Unison’s general secretary Dave Prentis said a windfall tax would be a “lifeline” to under-pressure public services and would force PFI firms to pay back some of the billions of pounds they have made “at taxpayers’ expense.”

He warned that PFI contracts were “threatening to overwhelm our already cash-strapped public services.”

“Local communities may now have shiny new schools and hospitals, but at huge cost,” Mr Prentis said. “The repayments on PFI debt have to be made first, and are so steep that teaching assistants are losing their jobs and patient services are being cut back.

"Meanwhile, the shadowy PFI firms just keep on hitting the jackpot, making millions more than they’d ever hoped to because George Osborne slashed their tax bill a few years back.”

John Lister, information director at campaign group Health Emergency, told the Morning Star the proposal was “definitely a step in the right direction” but said that the “long-term solution” was to bring the contracts back into public ownership.

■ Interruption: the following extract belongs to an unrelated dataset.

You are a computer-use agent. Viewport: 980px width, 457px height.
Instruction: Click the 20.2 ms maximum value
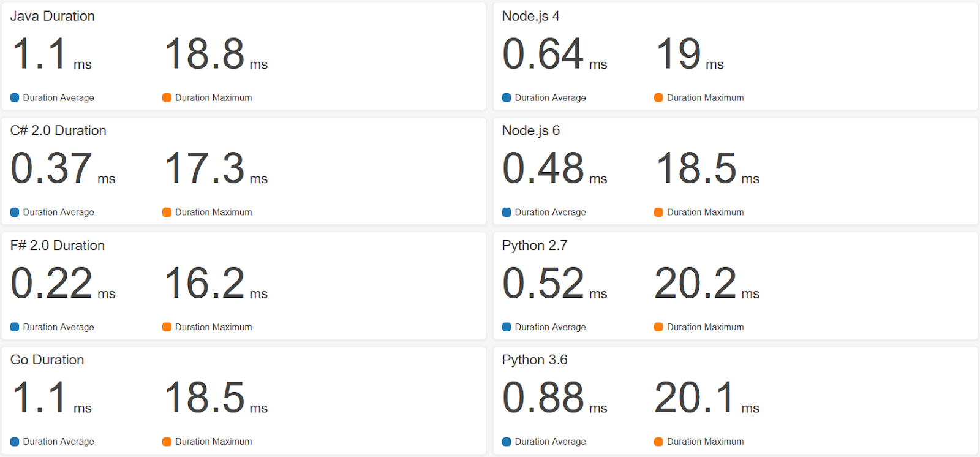(696, 283)
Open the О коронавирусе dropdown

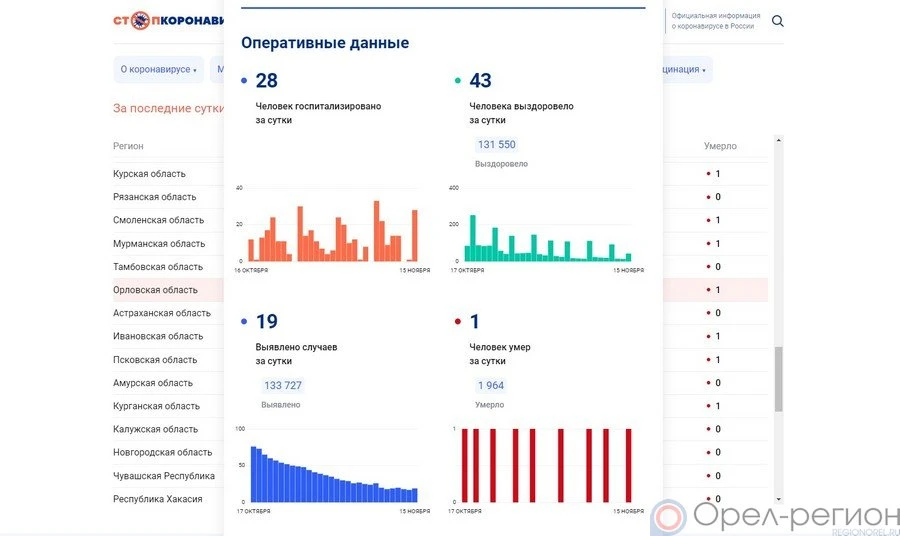(x=159, y=70)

He said: “I think anything that’s done to flag up the extent to which PFI is an extraordinarily expensive way of delivering hospitals is a good thing.”

But he added: “The problem is that a lot of these [companies] are now owned by offshore companies that don’t pay any tax at all, so what you have to do is tax some part of the body in this country, which is difficult to do.”

Mr Lister also said that the recent collapse of outsourcing giant Carillion provided an “opportunity” to make the case for public ownership of infrastructure.

He said the company’s demise “reopens the whole question about how these deals are put together [and] whether this is a sensible way of commissioning major public infrastructure projects.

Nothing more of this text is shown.